• Text excerpt
- - -

You and Paris always inspire me


----------



## flyingduster (Sep 6, 2009)

simple things like shaking hands (and then switching back and forwards to the other paw doing sorta 'patty cake' type play) are always cute. "dirty face", when Paris is laying down, causes her to wipe her paw across her face and always gets a laugh... Working on that more, 'shame' [covering her face with front paw/s rather than just wiping at it] is very cute too! A simple play bow or beg or something too!

My next one, when I get around to it, will be me going 'AHH CHOO!' and Paris going to get me a tissue from the box... I might record the whole process and free shape it... hmm.


----------



## cbrand (Aug 9, 2009)

How do you transition to putting a command word on it and only getting her to do it when you ask? I imagine that you would only click and treat when she did it after the command, but is there an intermediate step?

If you wanted her to run to the bucket placed at a distance do you think you would need to teach the go out as a separate exercise? Or, could you say BUCKET and expect her to run to the bucket right away?

What if you say BUCKET and she does not perform the task? Is there any repercussion or correction?

- - -

• Information supplied
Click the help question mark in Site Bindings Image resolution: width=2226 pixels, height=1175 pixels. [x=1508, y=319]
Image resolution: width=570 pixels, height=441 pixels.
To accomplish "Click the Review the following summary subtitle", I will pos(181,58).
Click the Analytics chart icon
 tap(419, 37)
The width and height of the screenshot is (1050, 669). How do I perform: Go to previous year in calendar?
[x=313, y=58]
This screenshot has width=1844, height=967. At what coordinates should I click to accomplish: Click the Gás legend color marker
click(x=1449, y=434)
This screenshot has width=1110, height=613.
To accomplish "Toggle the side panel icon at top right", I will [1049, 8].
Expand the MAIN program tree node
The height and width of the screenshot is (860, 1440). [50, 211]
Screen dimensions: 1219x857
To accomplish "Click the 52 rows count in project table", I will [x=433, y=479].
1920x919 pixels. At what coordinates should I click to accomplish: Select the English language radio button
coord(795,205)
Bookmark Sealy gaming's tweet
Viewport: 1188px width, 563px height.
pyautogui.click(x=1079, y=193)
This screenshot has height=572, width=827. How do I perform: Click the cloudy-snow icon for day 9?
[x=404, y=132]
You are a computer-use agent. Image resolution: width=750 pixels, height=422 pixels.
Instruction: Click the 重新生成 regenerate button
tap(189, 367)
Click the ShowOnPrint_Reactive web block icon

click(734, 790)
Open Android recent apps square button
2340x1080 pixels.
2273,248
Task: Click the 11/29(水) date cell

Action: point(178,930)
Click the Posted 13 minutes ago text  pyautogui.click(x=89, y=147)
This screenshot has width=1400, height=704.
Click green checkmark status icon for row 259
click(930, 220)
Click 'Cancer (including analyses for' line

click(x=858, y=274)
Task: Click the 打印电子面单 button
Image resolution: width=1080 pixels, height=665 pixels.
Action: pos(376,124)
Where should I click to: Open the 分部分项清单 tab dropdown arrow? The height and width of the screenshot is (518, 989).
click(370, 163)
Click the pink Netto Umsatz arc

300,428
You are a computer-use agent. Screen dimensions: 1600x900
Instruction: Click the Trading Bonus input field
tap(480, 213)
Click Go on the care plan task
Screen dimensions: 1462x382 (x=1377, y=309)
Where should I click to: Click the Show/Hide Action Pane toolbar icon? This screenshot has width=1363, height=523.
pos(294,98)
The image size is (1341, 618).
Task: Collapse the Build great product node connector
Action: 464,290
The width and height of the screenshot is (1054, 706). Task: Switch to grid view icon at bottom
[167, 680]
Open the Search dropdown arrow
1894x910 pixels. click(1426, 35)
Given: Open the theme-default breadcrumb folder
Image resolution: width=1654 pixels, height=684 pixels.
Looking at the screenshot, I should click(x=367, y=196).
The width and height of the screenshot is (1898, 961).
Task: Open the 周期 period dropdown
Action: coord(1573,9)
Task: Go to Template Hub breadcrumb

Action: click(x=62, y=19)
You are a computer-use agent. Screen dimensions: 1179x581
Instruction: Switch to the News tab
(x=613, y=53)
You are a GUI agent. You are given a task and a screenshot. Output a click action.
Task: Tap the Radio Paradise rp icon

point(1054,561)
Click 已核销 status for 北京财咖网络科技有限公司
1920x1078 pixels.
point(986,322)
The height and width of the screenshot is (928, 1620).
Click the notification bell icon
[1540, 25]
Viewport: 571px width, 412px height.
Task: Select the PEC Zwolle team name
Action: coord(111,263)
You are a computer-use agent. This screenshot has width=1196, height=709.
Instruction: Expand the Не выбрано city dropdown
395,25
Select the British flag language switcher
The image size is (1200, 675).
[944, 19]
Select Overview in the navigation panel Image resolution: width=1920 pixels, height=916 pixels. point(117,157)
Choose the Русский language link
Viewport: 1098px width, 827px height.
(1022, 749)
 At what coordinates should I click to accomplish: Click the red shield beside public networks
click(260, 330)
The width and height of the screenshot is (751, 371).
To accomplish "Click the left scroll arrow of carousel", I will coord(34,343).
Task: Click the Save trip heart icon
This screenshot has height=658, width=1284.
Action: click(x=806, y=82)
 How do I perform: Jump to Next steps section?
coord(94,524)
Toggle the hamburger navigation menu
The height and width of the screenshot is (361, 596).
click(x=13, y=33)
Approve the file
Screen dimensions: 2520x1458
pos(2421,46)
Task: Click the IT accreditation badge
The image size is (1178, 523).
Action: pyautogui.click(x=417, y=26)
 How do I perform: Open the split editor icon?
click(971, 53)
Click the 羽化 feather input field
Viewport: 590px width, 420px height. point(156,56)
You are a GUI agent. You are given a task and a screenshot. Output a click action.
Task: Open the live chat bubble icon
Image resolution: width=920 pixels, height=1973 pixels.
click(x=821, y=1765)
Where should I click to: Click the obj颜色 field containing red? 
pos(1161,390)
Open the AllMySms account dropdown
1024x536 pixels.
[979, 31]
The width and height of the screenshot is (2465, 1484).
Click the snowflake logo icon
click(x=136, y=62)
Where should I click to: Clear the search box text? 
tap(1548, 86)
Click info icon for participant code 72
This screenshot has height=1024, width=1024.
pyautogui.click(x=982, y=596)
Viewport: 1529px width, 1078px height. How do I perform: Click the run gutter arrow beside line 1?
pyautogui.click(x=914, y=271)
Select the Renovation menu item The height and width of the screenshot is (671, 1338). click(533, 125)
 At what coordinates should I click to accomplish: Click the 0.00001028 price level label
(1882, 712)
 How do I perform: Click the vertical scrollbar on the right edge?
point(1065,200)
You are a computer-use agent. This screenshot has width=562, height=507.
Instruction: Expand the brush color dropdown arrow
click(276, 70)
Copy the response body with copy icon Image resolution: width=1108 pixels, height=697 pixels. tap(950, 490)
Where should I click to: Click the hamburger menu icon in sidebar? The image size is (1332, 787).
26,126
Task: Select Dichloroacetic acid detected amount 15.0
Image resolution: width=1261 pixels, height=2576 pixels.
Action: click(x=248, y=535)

- - -

• Directives
A. Answer these questions about the forum thread on dog tricks, marking each answer with the same label:
(i) What does Paris do on the cue "dirty face" while lying down?
(ii) Which trick does flyingduster plan to teach next?
(iii) What command word does cbrand use as an example for sending the dog to a distant bucket?
B. Summarize the forum thread on dog tricks in two sentences.
C. Extend the forum thread on dog tricks by continuing it from the point where it stops.

• Expected outputs
A.
(i) She wipes her paw across her face.
(ii) flyingduster will say "AHH CHOO!" and Paris will fetch a tissue from the box.
(iii) BUCKET

B. flyingduster recommends simple tricks such as shaking hands, "dirty face," "shame," a play bow, or begging, and plans to teach Paris to bring a tissue after hearing "AHH CHOO!" cbrand asks how to attach a command word so the dog performs only on cue, whether running to a distant bucket requires teaching the go-out separately, and whether there is any correction if the dog does not respond.

C.
----------



## apoodleaday (Feb 22, 2010)

flyingduster said:


> simple things like shaking hands (and then switching back and forwards to the other paw doing sorta 'patty cake' type play) are always cute. "dirty face", when Paris is laying down, causes her to wipe her paw across her face and always gets a laugh... Working on that more, 'shame' [covering her face with front paw/s rather than just wiping at it] is very cute too! A simple play bow or beg or something too!
> 
> My next one, when I get around to it, will be me going 'AHH CHOO!' and Paris going to get me a tissue from the box... I might record the whole process and free shape it... hmm.


Yes Yes Yes! Thanks a bunch 
Love the AHH CHOO idea


----------



## flyingduster (Sep 6, 2009)

the bucket thing doesn't have a cue cos it was just an exercise in getting Paris to LISTEN for the clicker rather than look for my movements. If I wanted to add a cue, I'd start saying the cue, just before/as she did the exercise I wanted to be cued (ie sticking her head in the bucket) to pair the exercise & cue together. Do that a few times and then wait a second, if she sticks her head straight in without the cue, it'd get ignored, I'd wait for her to stop and go 'hu?' then I'd say the cue (that having already paired with the action, will invariably cause her to get up and 'try again') and click/jackpot. Etc etc. 'extinction' is when the behaviour, without a cue, will be ignored basically.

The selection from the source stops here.